The mobile phone: the advertiser's new El Dorado
Figaro Economie - 22 August 2006
Coca-Cola has taken the plunge. The US soft drinks giant has broadcast its "Coke Side of Life" ad campaign on...
Advertisers, porn film makers and creators of games of chance all swear by the mobile phone. Coca-Cola has taken the plunge. The US soft drinks giant has broadcast its "Coke Side of Life" ad campaign on television, billboards, the Internet.and now on mobile phones.
With the press of a single button, the curves of the famous bottle can appear on the mobile's screen, and mobile users can access ringtones, screen backgrounds and Coke promotions. In fact,
as part of a new promotion campaign, mobile users can even enter on their mobile the points they have collected from the brand products and win collectors items.
ScreenTonic is the company behind this first for Coca-Cola in France. As the number one in Europe for mobile phone advertising, this start-up is the first media sale agency devoted exclusively to mobile. It sells advertising space on the mobile operators' portals and manages the campaign. In April this SME, with 35 staff and a turnover of around EUR 6 million, raised EUR 5.5 million from 3i and I-Source Gestion. Its aims: to strengthen its network in Europe and develop its technology. After all, from the simple text message sent only to consenting subscribers, the "mobile ad" has progressed to MMS videos and, now, to text links or banners on mobile web portals with a link to a mobile site. "Our first video campaign dates back to early 2005 for the launch of the Fox film 'Hide and Seek'," recalls Marc-Henri Magdelénat, ScreenTonic's associate director, marking the start of a revolution…
As proof of the growing interest in this new advertising medium, the bank Société Générale, Total, MacDonald's, Adidas, Air France, France Télécom, Apple, L'Oréal or even Peugeot have all included mobile telephony in their communications strategy. Orange is already reporting that it has had 4.5 million single visitors per month to the Orange World Classique portal, while SFR has had 4 million visitors to Vodafone Live.
A new opportunity for revenue
In July TNS Media Intelligence launched the first advertising briefing on mobile phones. It has calculated that EUR 2.4 million gross has been spent by advertisers over the first four months of this year, with the highest amount at EUR 402,000 coming from France Télécom. Compared to the EUR 6.5 billion recorded over the same period for the entire market, this is only a drop in the ocean. But it promises to turn into a flood. Maurice Lévy describes what is happening in stark terms: "Advertising on mobiles marks advertising's French Revolution." The chairman of the Publicis Groupe directory assures us that this is "the most extraordinary" media form ever invented.
In actual fact, the mobile phone is an advertiser's dream.
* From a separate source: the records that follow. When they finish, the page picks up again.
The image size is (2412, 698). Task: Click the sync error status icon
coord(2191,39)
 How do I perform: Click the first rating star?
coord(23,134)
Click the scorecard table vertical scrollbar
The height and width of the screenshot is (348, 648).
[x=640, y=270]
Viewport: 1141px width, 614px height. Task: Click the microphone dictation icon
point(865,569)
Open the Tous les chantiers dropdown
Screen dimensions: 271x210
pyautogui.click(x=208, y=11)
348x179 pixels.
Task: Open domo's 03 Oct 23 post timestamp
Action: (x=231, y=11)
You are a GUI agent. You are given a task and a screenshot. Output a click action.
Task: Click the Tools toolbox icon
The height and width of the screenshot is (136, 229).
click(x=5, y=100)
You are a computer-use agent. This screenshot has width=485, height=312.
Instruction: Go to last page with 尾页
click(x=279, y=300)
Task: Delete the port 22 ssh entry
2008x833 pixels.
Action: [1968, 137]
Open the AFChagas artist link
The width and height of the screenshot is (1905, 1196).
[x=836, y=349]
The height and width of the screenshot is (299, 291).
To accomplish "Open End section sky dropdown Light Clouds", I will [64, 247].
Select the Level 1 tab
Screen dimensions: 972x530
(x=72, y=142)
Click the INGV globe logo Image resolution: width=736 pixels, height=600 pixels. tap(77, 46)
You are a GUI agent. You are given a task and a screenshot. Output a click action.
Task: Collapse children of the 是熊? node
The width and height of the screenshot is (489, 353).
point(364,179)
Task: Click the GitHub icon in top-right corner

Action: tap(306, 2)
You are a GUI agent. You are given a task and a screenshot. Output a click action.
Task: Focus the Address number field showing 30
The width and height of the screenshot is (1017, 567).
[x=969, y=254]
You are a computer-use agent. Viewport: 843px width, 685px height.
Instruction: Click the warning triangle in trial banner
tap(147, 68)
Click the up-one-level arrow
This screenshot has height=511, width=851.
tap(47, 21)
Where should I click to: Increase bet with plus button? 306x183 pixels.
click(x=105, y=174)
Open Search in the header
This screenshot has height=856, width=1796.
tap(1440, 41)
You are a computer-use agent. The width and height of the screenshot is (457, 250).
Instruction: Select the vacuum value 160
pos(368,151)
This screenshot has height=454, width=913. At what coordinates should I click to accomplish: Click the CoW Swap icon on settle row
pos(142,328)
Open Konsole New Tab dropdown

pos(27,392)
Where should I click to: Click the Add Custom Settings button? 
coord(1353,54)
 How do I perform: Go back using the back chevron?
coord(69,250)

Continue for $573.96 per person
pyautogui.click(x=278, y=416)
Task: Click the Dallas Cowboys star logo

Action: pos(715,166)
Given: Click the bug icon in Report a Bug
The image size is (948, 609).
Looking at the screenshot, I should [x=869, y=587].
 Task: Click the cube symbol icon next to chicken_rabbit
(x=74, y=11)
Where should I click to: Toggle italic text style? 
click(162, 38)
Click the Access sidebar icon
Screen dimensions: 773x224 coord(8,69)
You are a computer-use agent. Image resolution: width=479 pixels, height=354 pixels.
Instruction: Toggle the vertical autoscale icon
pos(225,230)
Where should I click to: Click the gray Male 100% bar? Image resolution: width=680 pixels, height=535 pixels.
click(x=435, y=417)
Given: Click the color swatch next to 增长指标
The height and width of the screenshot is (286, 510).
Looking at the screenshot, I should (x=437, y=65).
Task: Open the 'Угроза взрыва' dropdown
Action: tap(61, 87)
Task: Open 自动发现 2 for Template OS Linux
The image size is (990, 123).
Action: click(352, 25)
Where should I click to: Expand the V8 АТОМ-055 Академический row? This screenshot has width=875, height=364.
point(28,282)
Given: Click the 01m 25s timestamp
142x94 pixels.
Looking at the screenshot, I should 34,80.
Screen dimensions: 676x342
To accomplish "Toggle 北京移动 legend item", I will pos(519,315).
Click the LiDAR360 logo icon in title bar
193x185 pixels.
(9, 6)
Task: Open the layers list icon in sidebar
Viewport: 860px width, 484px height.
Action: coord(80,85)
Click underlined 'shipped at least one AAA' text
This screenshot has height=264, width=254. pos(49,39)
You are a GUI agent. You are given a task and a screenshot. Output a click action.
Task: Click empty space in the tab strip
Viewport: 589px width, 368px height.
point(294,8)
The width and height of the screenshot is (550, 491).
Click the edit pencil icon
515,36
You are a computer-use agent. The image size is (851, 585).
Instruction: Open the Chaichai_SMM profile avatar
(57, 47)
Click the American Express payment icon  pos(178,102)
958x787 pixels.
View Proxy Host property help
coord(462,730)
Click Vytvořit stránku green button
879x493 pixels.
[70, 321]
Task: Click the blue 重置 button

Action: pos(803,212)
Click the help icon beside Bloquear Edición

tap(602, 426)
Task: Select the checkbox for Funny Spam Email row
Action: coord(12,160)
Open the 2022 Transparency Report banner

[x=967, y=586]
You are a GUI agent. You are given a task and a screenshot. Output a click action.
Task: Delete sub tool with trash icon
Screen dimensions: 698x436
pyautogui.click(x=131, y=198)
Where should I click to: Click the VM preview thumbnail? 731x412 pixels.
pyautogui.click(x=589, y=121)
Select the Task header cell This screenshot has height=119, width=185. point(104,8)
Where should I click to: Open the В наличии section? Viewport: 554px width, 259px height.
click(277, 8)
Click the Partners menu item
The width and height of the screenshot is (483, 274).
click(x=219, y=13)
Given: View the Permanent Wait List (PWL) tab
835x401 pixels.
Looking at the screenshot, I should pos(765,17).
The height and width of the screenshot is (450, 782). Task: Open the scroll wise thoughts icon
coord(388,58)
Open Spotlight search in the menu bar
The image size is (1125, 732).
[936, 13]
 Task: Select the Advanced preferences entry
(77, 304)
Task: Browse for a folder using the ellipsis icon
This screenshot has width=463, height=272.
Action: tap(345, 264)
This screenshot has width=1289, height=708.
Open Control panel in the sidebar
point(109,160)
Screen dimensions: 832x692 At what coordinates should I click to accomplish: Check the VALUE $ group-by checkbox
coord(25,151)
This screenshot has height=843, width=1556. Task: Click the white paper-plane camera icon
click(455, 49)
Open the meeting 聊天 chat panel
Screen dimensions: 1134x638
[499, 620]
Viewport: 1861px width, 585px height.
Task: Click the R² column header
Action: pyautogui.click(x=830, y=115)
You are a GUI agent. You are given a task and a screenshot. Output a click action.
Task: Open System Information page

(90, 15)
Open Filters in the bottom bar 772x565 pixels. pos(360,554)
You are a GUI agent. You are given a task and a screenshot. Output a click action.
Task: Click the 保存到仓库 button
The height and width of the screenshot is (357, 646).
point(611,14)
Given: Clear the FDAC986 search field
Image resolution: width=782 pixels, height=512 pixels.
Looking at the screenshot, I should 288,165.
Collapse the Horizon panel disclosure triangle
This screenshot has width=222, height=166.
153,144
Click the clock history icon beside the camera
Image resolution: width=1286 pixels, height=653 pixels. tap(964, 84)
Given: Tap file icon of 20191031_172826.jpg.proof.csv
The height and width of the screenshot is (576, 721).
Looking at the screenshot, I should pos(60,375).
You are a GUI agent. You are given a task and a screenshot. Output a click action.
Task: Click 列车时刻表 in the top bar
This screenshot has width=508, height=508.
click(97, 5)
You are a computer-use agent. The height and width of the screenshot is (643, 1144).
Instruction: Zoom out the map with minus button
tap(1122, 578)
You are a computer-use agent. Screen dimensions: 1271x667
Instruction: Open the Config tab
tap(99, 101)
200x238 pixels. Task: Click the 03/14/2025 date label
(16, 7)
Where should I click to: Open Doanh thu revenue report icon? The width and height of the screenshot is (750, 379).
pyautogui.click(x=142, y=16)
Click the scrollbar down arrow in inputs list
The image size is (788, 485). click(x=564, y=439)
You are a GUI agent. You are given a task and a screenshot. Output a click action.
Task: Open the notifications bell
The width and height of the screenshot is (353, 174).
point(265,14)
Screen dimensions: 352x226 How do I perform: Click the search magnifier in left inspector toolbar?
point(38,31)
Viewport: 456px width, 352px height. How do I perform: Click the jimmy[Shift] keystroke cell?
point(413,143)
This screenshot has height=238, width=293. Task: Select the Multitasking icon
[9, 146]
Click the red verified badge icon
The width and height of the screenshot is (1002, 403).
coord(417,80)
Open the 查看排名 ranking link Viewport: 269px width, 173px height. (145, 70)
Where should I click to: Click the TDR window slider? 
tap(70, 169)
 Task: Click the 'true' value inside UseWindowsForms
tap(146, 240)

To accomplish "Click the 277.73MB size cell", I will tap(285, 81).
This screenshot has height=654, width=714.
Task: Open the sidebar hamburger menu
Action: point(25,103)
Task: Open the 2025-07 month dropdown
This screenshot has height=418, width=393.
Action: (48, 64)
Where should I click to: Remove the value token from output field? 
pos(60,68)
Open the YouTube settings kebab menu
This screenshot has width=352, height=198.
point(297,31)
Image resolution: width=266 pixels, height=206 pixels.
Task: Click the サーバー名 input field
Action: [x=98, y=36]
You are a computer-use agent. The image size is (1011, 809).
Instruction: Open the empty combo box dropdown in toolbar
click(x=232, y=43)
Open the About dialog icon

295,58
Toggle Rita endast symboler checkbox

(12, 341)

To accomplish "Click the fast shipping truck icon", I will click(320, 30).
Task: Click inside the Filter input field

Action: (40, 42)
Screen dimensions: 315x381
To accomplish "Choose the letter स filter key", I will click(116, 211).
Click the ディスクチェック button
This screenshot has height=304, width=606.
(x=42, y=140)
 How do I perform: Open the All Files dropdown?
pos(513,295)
On the one hand, it is very personal (60% of subscribers feel that it is more serious if they lose their phone than their keys or purse/wallet), but on the other, it has mass appeal, with 49.7 million mobile phone owners across the whole of France, and it is present everywhere as consumers are within easy reach of their phones 16 hours a day.
"Provided that it isn't intrusive, you can use your mobile phone to make any thought or wish happen immediately," says Marc-Henri Magdelénat enthusiastically. It can be used to target a message very narrowly and help control the timing. It is better to promote a film on the afternoon it is released or when teenage mobile users are on their way to the cinema. The outdoor advertising company JCDecaux is planning to install chips in its bus shelters, which will send advertising messages to passers-by who have Bluetooth phones. For its part, media communications specialist OMD predicts a bright future for mobile tags. "This involves using the phone to take a photo of a code appearing on a billboard, page of a magazine or television screen, and then the mobile takes the customer directly to the relevant mobile Internet service."
A billion dollars in 2009
Telecom groups are following developments with this phenomenon with interest. Faced with competition from the Internet, they see it as a new opportunity for earning revenue. And why not use a new model. In the United States, Virgin Mobile has been offering since June free talk minutes to subscribers who agree to watch a 30-second ad and then reply to a questionnaire via SMS. Microsoft and PepsiCo have also been tempted by the SugarMama service.
Boosted by rapid developments with colour screens, video and soon, the advent of mobile television, mobile ads are set to make a splash in the future. "Very soon, the most important and only media form that people will carry about with them will be their mobile terminal," predicts Andrew Robertson, President of BBDO Worldwide. In Europe and the United States, the market should pass the one billion-dollar mark from 2009, which is four times today's figure, according to the Visiongain's estimates. "The mobile phone is in the same position today with regard to advertising as the Internet was in
2001," confirms one expert. And already, some experts foresee identical annual growth rates, in other words, in excess of 200%.